Databricks
A Databricks connection lets you access your cloud data warehouse. It’s optimized for analytics and built to support modern data warehousing workloads with high performance and scalability.
Feature support
The table below outlines whether the connection supports certain Prophecy features.
Feature | Supported |
---|---|
Read data with a Source gem | Yes |
Write data with a Target gem | Yes |
Browse data in the Environment browser | Yes |
Parameters
To create a connection with Databricks, enter the following parameters:
Parameter | Description |
---|---|
Connection Name | Name to to identify your connection |
JDBC URL | URL to connect to your SQL warehouse Example: jdbc:databricks://<databricks-instance>:443/default;transportMode=http;ssl=1;AuthMech=3;httpPath=/sql/1.0/warehouses/<warehouse-id> |
Catalog | Default catalog for reading and writing data |
Schema | Default schema for reading and writing data |
Authentication method | How you want to authenticate your Databricks account (OAuth or PAT) |
Authentication methods
You can configure your Databricks connection using the following authentication methods.
OAuth
When you choose Databricks OAuth for the authentication method, there are two modes.
OAuth Method | Description | Use cases |
---|---|---|
User | Each user signs in with their own Databricks account when prompted during interactive sessions. | Development workflows, testing, or when real-time user interaction is needed. |
Service Principal | Prophecy uses a service principal to authenticate without user interaction. | Automated or scheduled pipelines that require stable, long-term access without re-authentication interruptions. |
Choose the appropriate OAuth method
We recommend using separate fabrics for development and production environments. Each fabric should use a different OAuth method to align with its purpose.
-
Development fabric: Utilize user-based OAuth.
Developers authenticate using their own Databricks accounts so they only have access to the correct set of resources. Regular re-authentication enforces better security and reflects changes in individual user permissions.
-
Production fabric: Use service principal-based OAuth.
For automated or scheduled pipelines, use a service principal to ensure uninterrupted access. Unlike user identities, service principals don't expire or become deactivated, so pipelines continue running reliably. Limit fabric access to trusted users, since all members share the service principal’s credentials.
You can use User OAuth to schedule pipelines without service principal credentials. However, you'll need to periodically re-authenticate each Databricks connection in the fabric to keep schedules running.
Because Prophecy can't retrieve the exact token expiration time from Databricks, it estimates when to prompt you for re-authentication. To avoid interruptions, we recommend switching to Service Principal OAuth when deploying projects to production.
Personal Access Token (PAT)
When you choose Personal Access Token (PAT) for the authentication method, you'll authenticate using a Databricks personal access token. When you set up the connection, you will use a secret to enter your PAT.
Using the PAT authentication method:
- All team members that have access to the fabric can use the connection in their projects.
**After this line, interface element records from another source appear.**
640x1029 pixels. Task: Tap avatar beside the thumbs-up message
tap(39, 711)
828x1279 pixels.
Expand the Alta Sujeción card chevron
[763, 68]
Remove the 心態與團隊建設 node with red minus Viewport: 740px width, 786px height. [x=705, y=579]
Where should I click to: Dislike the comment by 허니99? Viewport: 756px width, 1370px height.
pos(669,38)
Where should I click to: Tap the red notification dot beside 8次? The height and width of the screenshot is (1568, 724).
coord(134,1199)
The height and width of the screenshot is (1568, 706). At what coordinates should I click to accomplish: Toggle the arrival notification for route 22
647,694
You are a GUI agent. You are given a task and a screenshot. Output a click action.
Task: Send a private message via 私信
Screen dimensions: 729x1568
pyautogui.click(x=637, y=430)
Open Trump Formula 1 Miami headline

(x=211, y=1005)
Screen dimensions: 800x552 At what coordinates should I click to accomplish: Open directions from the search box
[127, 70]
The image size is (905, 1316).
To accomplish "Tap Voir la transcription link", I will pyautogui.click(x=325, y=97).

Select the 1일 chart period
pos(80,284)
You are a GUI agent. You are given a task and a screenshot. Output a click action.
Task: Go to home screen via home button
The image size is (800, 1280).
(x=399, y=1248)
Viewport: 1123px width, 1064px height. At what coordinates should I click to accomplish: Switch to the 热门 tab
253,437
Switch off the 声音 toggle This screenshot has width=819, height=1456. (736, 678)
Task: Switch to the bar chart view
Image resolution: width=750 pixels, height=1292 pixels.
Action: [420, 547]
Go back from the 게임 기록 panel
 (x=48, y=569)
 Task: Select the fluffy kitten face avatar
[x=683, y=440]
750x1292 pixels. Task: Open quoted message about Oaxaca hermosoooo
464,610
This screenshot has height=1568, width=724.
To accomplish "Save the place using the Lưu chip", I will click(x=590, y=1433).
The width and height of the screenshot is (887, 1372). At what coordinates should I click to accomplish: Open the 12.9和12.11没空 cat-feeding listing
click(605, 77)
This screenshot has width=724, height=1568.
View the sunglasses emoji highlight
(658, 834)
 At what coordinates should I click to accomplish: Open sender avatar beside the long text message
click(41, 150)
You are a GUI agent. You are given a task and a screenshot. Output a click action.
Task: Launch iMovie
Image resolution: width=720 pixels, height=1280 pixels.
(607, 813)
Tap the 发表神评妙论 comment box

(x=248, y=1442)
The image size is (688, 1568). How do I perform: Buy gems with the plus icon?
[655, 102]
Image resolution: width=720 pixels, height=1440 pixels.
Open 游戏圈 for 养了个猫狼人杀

- No additional authentication is required. Team members automatically inherit the access and permissions of the stored connection credentials.
Databricks permissions
When you create an Databricks connection in Prophecy, access permissions are tied to the credentials you use. This is because Prophecy uses your credentials to execute all data operations, such as reading from or writing to tables.
To fully leverage a Databricks connection in Prophecy, you need the following Databricks permissions:
- Create Schema
- Create or Replace Table
- Drop Table
- Insert Into
- Create Volume
PROPHECY_ORCHESTRATOR_VOLUME
- Access to
/Volumes/<catalog>/<schema>/PROPHECY_ORCHESTRATOR_VOLUME
- Remove File permission inside the volume
- Copy Into (from the volume)
Fetching data
Prophecy fetches data from Databricks connections in the following ways:
-
When you browse an Databricks connection in the Environment browser, Prophecy fetches data on demand as you expand folders. You can manually refresh the Environment browser to see updated files.
-
When a pipeline runs, Source gems will read the latest available version of the data. If the schema of your data in Databricks changes, Prophecy will automatically use the new schema.